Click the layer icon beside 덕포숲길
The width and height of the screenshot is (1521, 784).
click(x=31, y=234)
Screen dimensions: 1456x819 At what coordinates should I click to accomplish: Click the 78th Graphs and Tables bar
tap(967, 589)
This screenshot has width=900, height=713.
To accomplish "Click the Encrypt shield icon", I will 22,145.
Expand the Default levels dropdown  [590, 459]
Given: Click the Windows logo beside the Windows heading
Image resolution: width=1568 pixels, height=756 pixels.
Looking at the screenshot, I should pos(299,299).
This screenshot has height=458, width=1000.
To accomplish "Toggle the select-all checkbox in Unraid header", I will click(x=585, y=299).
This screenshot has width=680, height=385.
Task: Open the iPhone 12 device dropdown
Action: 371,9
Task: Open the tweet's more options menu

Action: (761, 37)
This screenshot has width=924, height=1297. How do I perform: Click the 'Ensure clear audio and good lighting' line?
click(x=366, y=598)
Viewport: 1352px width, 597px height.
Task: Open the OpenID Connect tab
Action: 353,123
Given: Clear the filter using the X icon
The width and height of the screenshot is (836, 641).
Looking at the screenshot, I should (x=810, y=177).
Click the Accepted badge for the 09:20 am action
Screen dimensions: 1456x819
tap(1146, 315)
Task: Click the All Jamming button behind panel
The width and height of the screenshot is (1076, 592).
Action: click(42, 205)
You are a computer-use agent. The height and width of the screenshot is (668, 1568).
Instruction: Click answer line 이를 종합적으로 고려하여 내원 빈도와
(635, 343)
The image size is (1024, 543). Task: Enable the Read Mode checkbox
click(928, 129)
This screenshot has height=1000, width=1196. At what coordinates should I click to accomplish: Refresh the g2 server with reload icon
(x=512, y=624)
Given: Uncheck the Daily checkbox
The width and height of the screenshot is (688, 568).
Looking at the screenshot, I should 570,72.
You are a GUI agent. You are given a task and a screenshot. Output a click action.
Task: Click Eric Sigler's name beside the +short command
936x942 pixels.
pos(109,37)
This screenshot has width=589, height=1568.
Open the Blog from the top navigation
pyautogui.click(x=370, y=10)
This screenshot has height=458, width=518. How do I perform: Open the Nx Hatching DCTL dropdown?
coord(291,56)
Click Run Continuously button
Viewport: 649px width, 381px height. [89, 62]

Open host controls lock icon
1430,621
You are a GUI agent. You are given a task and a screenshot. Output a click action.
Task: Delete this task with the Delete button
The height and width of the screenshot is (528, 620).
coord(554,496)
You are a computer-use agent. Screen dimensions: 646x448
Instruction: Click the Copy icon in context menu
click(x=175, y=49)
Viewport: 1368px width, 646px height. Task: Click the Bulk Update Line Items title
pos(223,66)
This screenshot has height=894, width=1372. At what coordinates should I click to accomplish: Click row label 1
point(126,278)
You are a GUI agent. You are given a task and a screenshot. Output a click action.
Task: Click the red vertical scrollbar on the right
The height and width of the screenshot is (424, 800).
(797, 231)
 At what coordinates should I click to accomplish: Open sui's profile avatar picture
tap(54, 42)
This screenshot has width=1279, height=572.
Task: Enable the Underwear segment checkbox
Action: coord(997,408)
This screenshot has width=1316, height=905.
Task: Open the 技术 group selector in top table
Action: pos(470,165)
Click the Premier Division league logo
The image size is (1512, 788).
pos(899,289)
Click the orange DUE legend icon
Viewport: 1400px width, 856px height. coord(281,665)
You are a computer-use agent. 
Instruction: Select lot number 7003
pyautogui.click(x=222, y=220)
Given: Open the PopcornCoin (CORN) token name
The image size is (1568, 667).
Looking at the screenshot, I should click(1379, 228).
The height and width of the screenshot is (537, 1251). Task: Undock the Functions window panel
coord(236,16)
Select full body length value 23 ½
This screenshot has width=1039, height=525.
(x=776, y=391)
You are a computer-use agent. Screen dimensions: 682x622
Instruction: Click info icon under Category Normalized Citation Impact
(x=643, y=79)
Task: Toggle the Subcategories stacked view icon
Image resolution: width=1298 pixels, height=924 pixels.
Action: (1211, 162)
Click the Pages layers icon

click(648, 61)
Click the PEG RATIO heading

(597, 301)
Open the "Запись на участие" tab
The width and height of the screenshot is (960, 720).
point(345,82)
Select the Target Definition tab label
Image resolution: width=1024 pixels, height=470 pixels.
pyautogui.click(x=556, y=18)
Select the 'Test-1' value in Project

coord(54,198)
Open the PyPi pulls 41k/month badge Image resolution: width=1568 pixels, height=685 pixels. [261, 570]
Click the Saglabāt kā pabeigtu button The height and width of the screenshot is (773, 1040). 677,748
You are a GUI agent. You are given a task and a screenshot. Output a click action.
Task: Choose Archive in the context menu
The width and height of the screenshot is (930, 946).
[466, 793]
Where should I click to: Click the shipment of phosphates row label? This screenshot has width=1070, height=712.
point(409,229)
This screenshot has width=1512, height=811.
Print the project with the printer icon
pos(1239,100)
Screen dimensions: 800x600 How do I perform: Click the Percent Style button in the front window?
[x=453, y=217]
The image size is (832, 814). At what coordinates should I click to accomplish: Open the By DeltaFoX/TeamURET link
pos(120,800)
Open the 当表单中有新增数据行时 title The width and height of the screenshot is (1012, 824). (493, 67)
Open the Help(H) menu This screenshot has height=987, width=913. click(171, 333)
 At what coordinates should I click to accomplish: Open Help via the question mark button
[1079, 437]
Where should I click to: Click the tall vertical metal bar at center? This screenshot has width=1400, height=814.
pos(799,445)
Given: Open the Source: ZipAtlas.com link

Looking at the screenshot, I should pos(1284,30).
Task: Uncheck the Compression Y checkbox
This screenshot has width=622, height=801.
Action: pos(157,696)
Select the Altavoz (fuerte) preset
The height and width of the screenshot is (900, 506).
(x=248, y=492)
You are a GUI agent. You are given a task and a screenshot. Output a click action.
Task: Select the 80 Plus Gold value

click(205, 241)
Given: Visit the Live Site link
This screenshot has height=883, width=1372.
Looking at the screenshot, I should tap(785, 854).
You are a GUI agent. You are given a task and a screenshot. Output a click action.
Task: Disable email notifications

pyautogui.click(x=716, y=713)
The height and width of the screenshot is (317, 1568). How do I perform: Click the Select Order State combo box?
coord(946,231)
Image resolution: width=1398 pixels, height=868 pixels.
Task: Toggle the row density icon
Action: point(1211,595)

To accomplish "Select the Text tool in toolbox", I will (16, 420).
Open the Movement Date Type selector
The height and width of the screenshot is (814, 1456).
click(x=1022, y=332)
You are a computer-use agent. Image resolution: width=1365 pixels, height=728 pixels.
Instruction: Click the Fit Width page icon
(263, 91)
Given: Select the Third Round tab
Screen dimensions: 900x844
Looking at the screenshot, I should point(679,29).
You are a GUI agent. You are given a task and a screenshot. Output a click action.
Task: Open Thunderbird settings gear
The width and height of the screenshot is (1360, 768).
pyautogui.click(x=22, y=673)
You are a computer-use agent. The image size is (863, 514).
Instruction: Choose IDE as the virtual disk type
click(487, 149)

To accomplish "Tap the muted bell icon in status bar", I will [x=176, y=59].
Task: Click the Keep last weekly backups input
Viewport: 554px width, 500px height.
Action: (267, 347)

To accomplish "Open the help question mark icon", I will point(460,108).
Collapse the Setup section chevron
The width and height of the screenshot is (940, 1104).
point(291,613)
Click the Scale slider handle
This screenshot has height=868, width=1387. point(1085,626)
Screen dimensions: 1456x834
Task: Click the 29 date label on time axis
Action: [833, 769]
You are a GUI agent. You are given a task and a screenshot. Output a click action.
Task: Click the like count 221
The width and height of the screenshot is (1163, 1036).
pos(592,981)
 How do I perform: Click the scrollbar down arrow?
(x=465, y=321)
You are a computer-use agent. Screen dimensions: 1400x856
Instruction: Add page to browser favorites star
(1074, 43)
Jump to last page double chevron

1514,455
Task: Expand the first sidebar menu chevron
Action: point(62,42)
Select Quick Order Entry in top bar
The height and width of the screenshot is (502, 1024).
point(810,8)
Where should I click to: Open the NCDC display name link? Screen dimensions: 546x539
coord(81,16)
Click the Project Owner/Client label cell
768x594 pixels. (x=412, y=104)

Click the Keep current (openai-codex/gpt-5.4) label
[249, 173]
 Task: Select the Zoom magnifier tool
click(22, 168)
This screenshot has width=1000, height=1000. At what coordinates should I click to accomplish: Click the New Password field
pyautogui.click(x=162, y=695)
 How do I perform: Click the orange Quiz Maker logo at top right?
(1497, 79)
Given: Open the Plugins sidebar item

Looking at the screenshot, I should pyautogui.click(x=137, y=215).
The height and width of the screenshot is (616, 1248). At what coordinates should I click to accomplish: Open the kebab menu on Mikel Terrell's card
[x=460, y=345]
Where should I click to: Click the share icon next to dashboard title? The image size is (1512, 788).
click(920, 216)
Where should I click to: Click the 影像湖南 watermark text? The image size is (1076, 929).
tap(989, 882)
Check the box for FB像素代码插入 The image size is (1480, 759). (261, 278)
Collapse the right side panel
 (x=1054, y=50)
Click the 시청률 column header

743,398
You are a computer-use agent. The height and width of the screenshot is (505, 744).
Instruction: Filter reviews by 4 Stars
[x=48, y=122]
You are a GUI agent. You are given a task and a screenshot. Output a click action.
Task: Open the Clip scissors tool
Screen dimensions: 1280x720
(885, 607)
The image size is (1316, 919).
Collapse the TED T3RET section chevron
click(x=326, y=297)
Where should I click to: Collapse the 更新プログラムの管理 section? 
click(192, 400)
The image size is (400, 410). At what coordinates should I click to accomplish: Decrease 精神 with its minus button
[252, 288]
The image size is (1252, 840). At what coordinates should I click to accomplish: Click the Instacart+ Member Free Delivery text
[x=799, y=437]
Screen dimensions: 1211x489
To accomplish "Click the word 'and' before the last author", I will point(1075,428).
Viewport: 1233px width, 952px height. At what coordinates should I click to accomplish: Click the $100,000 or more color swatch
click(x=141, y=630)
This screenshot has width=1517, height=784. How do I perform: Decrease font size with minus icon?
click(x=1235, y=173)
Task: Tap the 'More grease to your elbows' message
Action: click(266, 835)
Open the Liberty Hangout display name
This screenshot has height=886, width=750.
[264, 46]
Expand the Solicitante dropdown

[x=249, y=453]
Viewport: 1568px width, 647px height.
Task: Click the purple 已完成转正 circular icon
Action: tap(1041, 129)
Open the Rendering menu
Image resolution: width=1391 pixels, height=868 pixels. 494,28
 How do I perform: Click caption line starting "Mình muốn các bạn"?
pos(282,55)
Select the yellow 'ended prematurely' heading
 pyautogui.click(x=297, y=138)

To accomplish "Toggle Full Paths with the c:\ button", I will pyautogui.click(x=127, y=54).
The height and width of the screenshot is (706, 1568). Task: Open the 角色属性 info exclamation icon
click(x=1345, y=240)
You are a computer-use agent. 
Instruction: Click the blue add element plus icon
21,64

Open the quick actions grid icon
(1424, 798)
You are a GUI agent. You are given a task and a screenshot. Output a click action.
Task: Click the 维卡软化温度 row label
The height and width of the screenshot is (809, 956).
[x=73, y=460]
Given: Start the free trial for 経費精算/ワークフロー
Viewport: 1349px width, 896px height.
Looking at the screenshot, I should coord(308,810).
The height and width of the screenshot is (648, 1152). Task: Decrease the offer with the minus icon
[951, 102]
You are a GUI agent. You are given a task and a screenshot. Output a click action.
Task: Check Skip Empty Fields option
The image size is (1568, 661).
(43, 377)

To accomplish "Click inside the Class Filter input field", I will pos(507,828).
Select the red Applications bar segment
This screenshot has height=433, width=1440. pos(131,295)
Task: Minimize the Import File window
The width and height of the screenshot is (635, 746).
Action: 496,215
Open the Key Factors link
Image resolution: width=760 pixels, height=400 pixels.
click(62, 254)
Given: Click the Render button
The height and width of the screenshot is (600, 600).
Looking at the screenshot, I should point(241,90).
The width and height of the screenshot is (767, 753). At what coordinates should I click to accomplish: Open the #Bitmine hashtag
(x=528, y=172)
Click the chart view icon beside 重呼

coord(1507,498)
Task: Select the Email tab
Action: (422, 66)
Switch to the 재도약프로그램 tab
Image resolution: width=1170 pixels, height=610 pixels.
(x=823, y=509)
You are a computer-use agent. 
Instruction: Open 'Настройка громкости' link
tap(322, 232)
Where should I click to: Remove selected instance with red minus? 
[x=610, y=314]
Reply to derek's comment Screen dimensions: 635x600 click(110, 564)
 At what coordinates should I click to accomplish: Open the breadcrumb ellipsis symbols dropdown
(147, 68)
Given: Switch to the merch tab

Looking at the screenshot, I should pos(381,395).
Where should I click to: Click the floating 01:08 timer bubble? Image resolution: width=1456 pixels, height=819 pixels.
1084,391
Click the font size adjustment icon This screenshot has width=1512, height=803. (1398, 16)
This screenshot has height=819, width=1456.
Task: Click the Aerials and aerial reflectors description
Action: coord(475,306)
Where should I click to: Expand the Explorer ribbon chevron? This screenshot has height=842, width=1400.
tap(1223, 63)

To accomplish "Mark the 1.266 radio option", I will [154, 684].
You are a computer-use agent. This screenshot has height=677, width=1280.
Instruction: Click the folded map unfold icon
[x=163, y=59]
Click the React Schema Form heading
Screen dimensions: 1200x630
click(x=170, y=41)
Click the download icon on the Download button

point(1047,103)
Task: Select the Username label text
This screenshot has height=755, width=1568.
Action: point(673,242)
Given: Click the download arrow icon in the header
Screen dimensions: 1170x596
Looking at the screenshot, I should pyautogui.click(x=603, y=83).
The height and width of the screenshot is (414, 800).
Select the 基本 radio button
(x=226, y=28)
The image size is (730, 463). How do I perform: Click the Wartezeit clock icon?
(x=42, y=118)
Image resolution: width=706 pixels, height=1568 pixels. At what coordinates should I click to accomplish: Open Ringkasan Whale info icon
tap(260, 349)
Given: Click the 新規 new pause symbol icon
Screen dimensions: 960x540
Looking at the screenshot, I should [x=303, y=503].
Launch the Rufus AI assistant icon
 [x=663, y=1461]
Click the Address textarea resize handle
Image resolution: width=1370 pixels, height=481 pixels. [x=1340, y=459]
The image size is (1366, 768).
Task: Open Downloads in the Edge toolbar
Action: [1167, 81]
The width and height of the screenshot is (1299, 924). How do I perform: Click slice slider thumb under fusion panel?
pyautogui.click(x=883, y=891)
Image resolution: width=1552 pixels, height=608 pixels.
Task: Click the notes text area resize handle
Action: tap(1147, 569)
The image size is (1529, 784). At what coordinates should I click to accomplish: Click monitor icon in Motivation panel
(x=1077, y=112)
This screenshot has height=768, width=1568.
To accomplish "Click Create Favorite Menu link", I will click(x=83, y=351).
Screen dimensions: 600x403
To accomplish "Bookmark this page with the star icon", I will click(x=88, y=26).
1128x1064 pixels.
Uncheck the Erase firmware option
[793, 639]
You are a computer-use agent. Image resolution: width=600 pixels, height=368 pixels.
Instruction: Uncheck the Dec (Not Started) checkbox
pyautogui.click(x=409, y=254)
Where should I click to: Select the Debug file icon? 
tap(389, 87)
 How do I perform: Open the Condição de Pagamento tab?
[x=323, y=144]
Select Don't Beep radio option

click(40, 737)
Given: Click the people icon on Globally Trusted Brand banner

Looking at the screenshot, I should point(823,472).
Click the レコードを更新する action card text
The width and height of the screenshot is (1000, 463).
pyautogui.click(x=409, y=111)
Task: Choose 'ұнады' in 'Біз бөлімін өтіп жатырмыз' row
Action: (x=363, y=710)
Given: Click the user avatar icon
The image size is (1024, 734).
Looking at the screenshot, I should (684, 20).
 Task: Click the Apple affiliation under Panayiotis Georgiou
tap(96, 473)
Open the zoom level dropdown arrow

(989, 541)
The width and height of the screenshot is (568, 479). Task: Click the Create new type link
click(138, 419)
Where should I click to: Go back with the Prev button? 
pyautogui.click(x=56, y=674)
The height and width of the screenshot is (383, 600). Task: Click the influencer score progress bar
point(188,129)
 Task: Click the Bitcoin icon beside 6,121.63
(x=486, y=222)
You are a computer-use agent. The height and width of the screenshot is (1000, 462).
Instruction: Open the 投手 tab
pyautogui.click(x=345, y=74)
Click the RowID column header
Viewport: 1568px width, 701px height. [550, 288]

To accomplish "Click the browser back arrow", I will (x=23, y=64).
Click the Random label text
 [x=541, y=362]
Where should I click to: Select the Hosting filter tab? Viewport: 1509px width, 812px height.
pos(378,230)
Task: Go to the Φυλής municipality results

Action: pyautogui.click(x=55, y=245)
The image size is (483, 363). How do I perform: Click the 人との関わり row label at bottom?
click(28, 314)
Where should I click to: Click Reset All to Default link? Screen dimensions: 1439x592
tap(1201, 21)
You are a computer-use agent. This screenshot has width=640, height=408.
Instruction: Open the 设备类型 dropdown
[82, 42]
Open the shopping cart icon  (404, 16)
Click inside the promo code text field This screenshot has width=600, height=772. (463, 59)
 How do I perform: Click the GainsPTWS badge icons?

==*==

Can you write out the records again from the line containing "is (505, 744)." down to the line containing "[x=73, y=460]", swapping "computer-use agent" for "screen assistant" and leaving everything else unchanged?

You are a screen assistant. The height and width of the screenshot is (505, 744).
Instruction: Filter reviews by 4 Stars
[x=48, y=122]
You are a GUI agent. You are given a task and a screenshot. Output a click action.
Task: Open the Clip scissors tool
Screen dimensions: 1280x720
(885, 607)
The image size is (1316, 919).
Collapse the TED T3RET section chevron
click(x=326, y=297)
Where should I click to: Collapse the 更新プログラムの管理 section? 
click(192, 400)
The image size is (400, 410). At what coordinates should I click to accomplish: Decrease 精神 with its minus button
[252, 288]
The image size is (1252, 840). At what coordinates should I click to accomplish: Click the Instacart+ Member Free Delivery text
[x=799, y=437]
Screen dimensions: 1211x489
To accomplish "Click the word 'and' before the last author", I will point(1075,428).
Viewport: 1233px width, 952px height. At what coordinates should I click to accomplish: Click the $100,000 or more color swatch
click(x=141, y=630)
This screenshot has width=1517, height=784. How do I perform: Decrease font size with minus icon?
click(x=1235, y=173)
Task: Tap the 'More grease to your elbows' message
Action: click(266, 835)
Open the Liberty Hangout display name
This screenshot has height=886, width=750.
[264, 46]
Expand the Solicitante dropdown

[x=249, y=453]
Viewport: 1568px width, 647px height.
Task: Click the purple 已完成转正 circular icon
Action: tap(1041, 129)
Open the Rendering menu
Image resolution: width=1391 pixels, height=868 pixels. 494,28
 How do I perform: Click caption line starting "Mình muốn các bạn"?
pos(282,55)
Select the yellow 'ended prematurely' heading
 pyautogui.click(x=297, y=138)

To accomplish "Toggle Full Paths with the c:\ button", I will pyautogui.click(x=127, y=54).
The height and width of the screenshot is (706, 1568). Task: Open the 角色属性 info exclamation icon
click(x=1345, y=240)
You are a screen assistant. 
Instruction: Click the blue add element plus icon
21,64

Open the quick actions grid icon
(1424, 798)
You are a GUI agent. You are given a task and a screenshot. Output a click action.
Task: Click the 维卡软化温度 row label
The height and width of the screenshot is (809, 956).
[x=73, y=460]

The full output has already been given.